Text passage Block Start

Sometimes you want to transcribe something, but don’t want it to be hanging out on the internet for any hacker to see. Maybe it’s a conversation with your doctor or lawyer. Maybe you’re a journalist, and it’s a sensitive interview. Privacy and control are important.
That desire for privacy is one reason the French developer Mistral AI built its latest transcription models to be small enough to run on devices. They can run on your phone, on your laptop or in the cloud.
Voxtral Mini Transcribe 2, one of the new models announced Wednesday, is “super, super small,” Pierre Stock, Mistral’s vice president of science operations, told me. Another new model, Voxtral Realtime, can do the same thing but live, like closed captioning.
Privacy is not the only reason the company wanted to build small open-source models. By running right on the device you’re using, these models can work faster. No more waiting on files to find their way through the internet to a data center and back.

Text passage Block End
Data under study Block Start

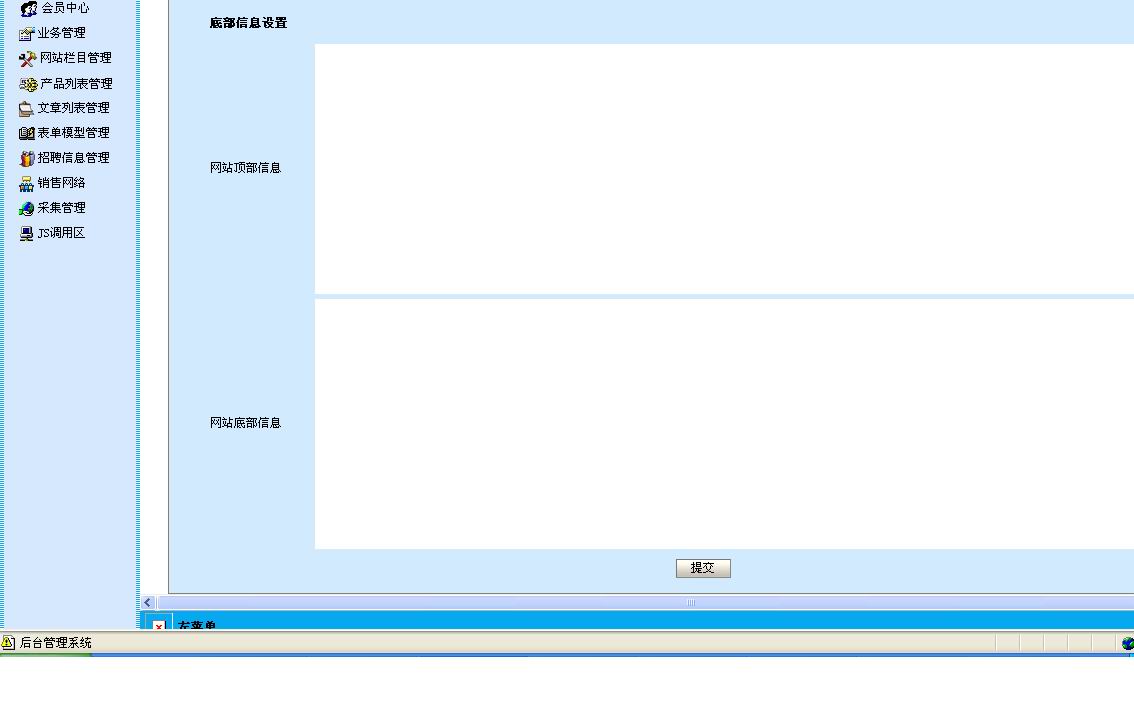Screen dimensions: 1134x705
Task: Click the 左菜单 label at the bottom
Action: 197,625
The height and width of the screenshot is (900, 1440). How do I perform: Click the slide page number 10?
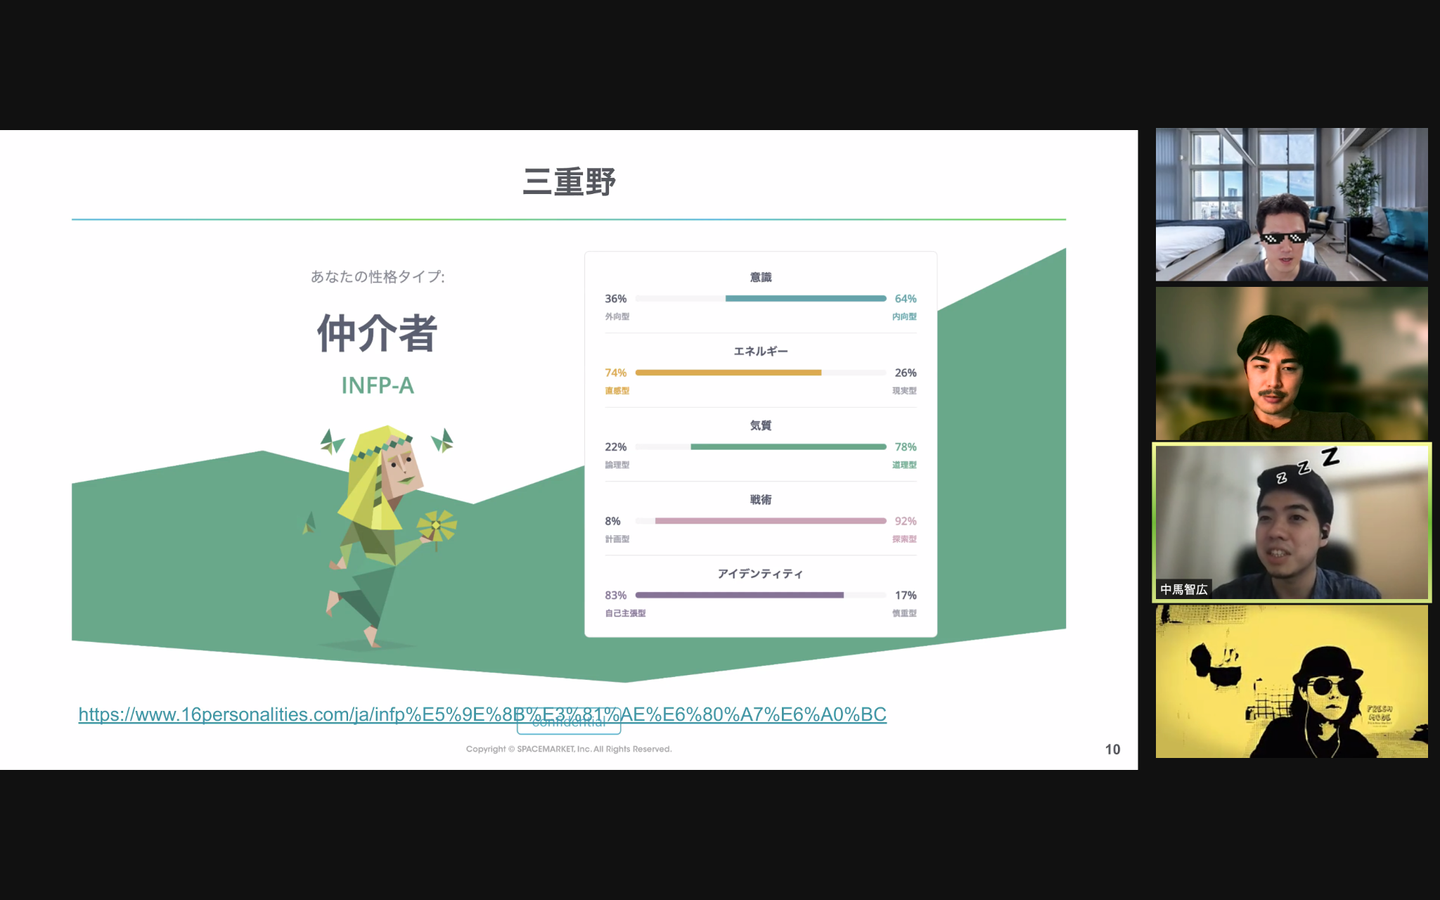pyautogui.click(x=1112, y=749)
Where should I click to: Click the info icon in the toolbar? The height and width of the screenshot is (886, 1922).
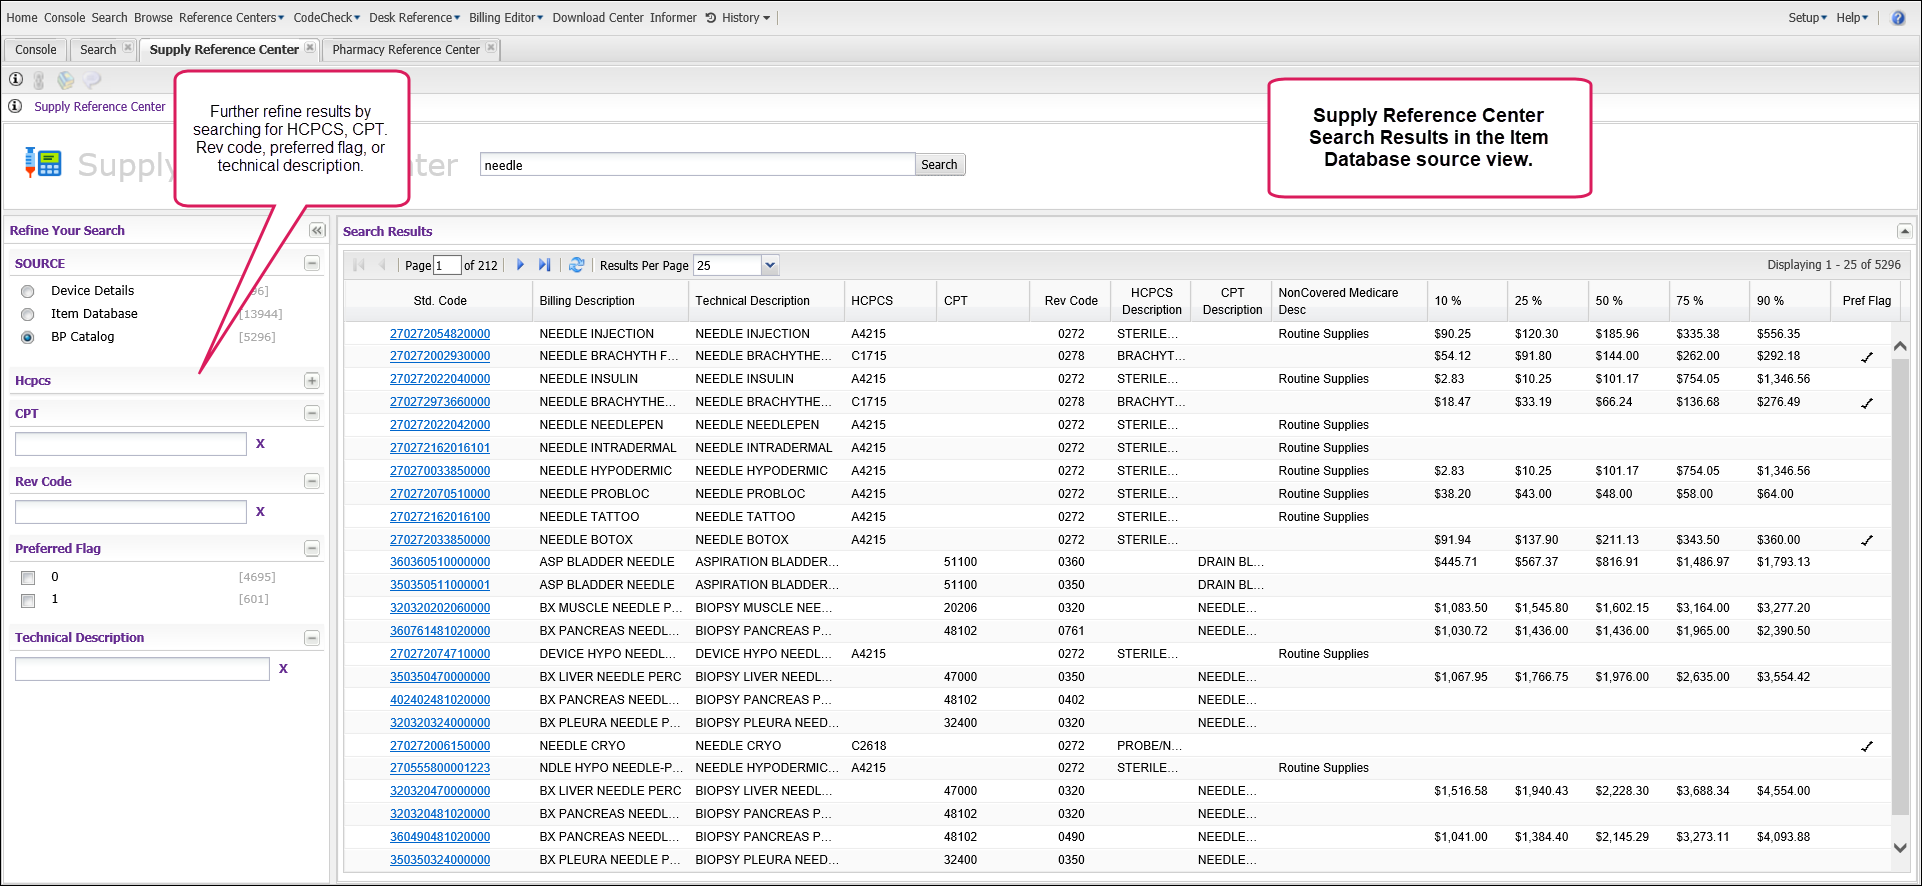tap(16, 80)
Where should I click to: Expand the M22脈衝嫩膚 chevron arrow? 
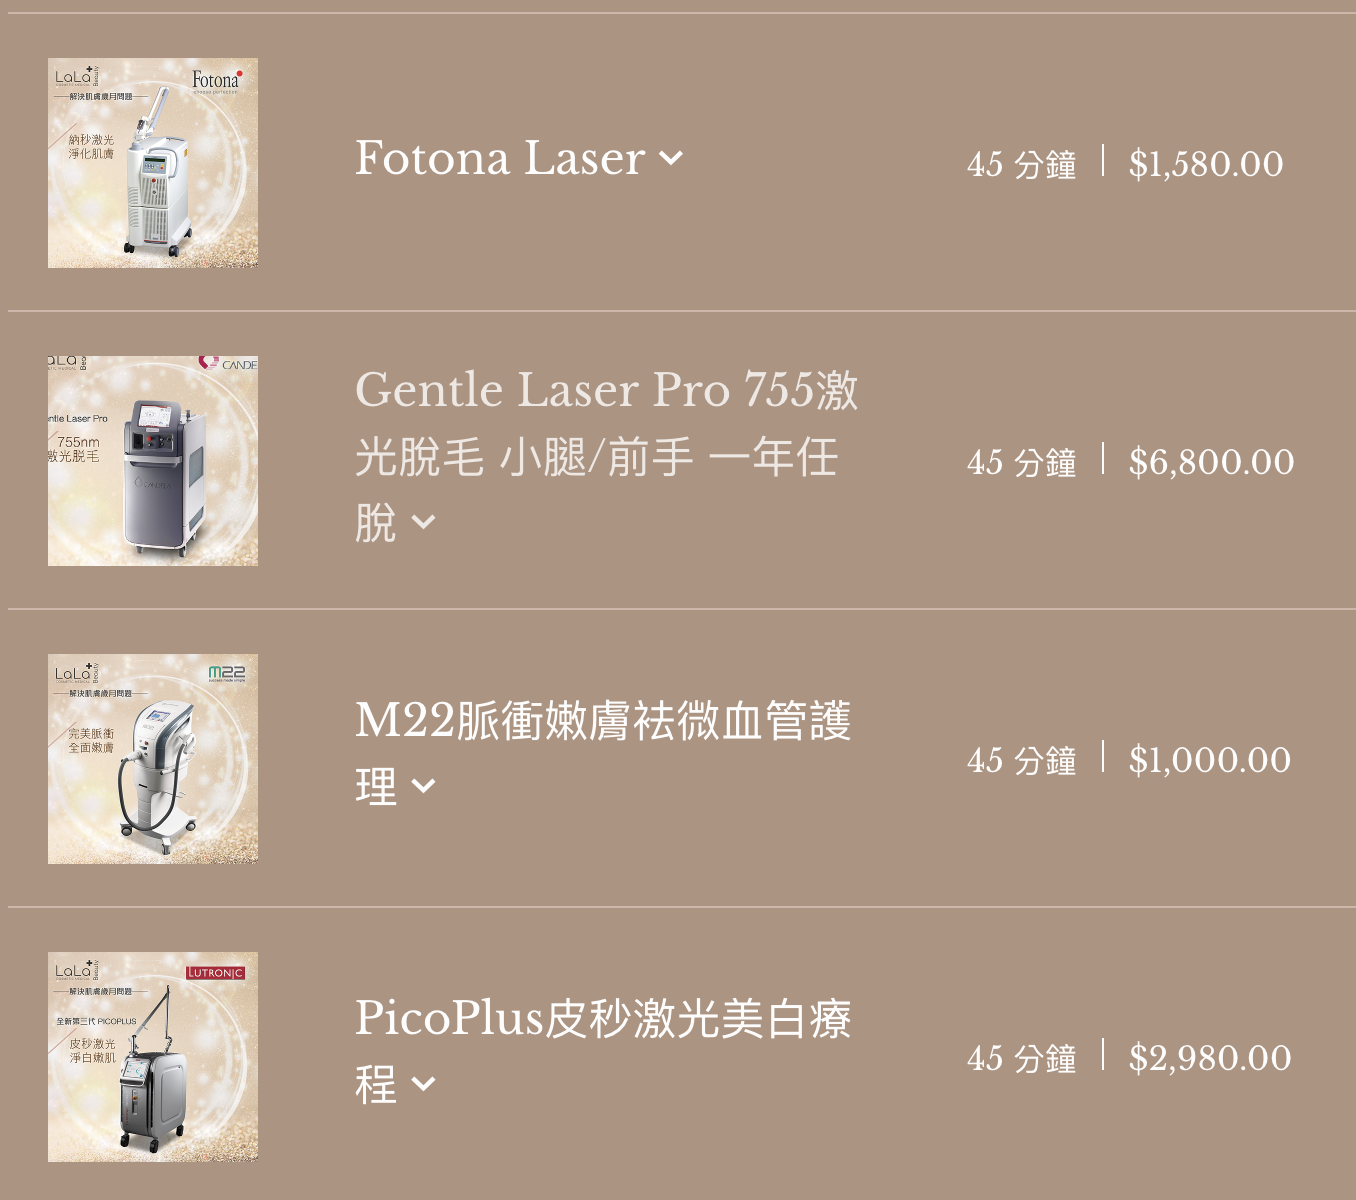tap(423, 786)
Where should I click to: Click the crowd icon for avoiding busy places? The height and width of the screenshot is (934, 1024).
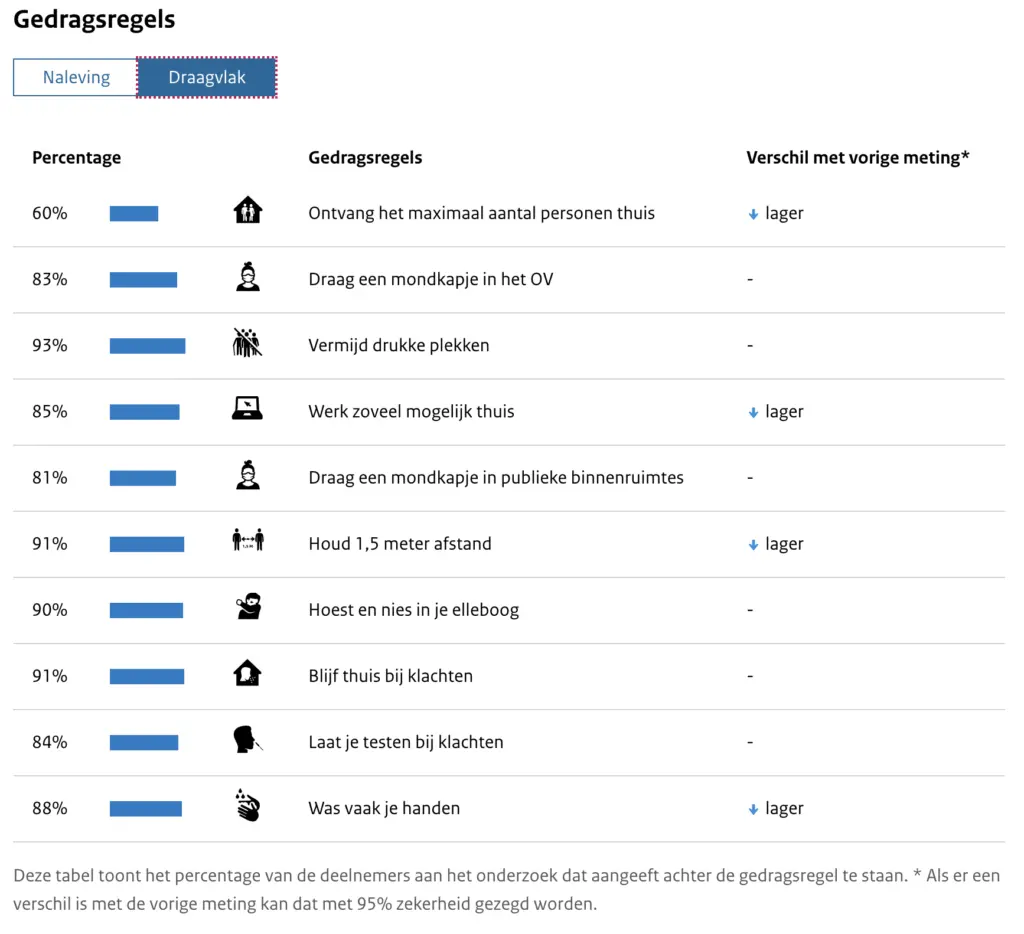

Data under study Block End

Work item ::
Using the passage about Mistral's transcription models, decide whether each statement is true, and support each yes or no with a direct quotation from the passage: (a) The new models can run on a phone. (b) Voxtral Realtime is the model called "super, super small." (c) Privacy was the company's only reason for building small open-source models.

Solved exercise ::
(a) Yes: "They can run on your phone, on your laptop or in the cloud."
(b) No: "Voxtral Mini Transcribe 2, one of the new models announced Wednesday, is “super, super small,”"
(c) No: "Privacy is not the only reason the company wanted to build small open-source models."